Gemeente Alkmaar


Subsidiebeleid gemeente Alkmaar onderzocht

Alkmaar, 9 juni 2005

In haar evaluatie van het subsidiebeleid in de gemeente Alkmaar concludeert de Rekenkamercommissie dat er nog flinke verbeterslagen nodig zijn om de doeltreffendheid en transparantie van het subsidiesysteem te vergroten. Het rapport is op 8 juni 2005 overhandigd aan burgemeester Van Rossen.

De Rekenkamercommissie onderzocht in hoeverre de subsidieverstrekking optimaal wordt beheerst en ingezet om zo doelmatig en doeltreffend mogelijk de beoogde doelen te bereiken. Het onderzoek heeft zich met name gericht op de procedures en bedrijfsvoeringsaspecten van subsidieverstrekkingen. Er is niet gekeken naar de mate waarin gestelde doelen zijn gerealiseerd. Het onderzoek heeft betrekking op de subsidieverstrekking over het jaar 2003, met uitzondering van de subsidies aan het onderwijs. Na een inventarisatie door de Rekenkamercommissie van de in 2003 verstrekte subsidies zijn 33 dossiers bij 28 instellingen geselecteerd om een quick scan uit te voeren. Na deze quick scan is een procesevaluatie uitgevoerd, waarvoor zes budgetsubsidie dossiers zijn geselecteerd. In de procesevaluatie stonden de planning- en controlaspecten van de subsidieverstrekking en het proces van subsidieverlening centraal.

Conclusies
Om tot een controleerbaar en doelgericht subsidiebeleid te komen zijn door de Rekenkamercommissie een aantal normen geformuleerd. De bevindingen zijn beoordeeld in het licht van dat normenkader. Op basis daarvan is de Rekenkamercommissie tot een aantal conclusies op hoofdlijnen gekomen:

* Gemeentelijke subsidies dienen als sturingsinstrument om door de gemeente gewenste doelen te realiseren. Daarvoor moet de gemeente allereerst haar beleidsdoelen helder en meetbaar als gewenste effecten in de samenleving formuleren. Dat is tot nu toe onvoldoende het geval.

* Op het totaal van de subsidiegelden is geen allesomvattende afweging gemaakt over de verdeling van de subsidiegelden ten opzichte van de beleidsdoelen.

* De door de Raad vastgestelde subsidieverordening is niet helder een eenduidig. Hierdoor kan de Raad ook zijn controlerende functie niet goed uitoefenen.
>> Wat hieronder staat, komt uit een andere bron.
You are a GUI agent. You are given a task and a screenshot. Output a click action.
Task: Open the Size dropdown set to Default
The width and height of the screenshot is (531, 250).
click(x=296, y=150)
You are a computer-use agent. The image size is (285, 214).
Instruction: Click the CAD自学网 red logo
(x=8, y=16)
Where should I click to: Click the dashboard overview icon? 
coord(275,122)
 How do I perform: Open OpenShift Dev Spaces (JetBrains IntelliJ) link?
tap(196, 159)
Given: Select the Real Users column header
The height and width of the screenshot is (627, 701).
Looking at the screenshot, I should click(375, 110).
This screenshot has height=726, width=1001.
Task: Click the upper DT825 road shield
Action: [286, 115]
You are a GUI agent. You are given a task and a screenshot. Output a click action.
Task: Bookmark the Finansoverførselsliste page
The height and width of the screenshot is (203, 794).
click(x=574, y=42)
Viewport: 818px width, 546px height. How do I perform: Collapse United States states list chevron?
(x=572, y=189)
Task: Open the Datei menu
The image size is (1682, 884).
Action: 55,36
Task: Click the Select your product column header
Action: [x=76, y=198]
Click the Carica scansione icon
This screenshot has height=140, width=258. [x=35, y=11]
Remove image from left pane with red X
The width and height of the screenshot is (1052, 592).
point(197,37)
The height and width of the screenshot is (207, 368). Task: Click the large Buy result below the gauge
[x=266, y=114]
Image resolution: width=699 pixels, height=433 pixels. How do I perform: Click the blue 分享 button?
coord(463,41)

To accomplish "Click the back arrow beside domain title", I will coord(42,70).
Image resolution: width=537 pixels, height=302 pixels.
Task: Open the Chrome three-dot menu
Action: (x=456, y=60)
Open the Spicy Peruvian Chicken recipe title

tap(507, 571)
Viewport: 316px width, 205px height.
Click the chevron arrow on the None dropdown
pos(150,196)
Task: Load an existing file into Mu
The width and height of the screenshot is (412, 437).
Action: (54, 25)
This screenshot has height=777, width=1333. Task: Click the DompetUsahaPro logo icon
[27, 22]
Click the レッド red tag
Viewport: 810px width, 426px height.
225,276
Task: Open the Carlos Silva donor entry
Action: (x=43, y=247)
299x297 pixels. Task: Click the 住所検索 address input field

In de subsidieverordening zijn onvoldoende criteria opgenomen om tot een helder onderscheid in de toepassing van de verschillende typen subsidies te komen.
* Omdat de prestatieafspraken met instellingen veelal beperkt zijn tot een laag resultaatniveau (bijvoorbeeld alleen een omschrijving van de activiteiten en geen omschrijving van de resultaten), is het niet goed mogelijk om vast te stellen in hoeverre de subsidies hebben bijgedragen aan de gewenste maatschappelijke effecten. Een laag niveau van prestatieafspraken bleek veelal tot een daarop aangepast laag niveau van inhoudelijke rapportage te leiden.

De Rekenkamercommissie doet in haar rapport een aantal aanbevelingen die zowel gericht zijn op de kaderstellende en controlerende rol van de raad zelf, als op de concrete uitvoering van het subsidiebeleid door het college en de ambtelijke organisatie.

Momenteel lopen er nog onderzoeken van de Rekenkamercommissie naar het wijkgericht samenwerken en de programmabegroting.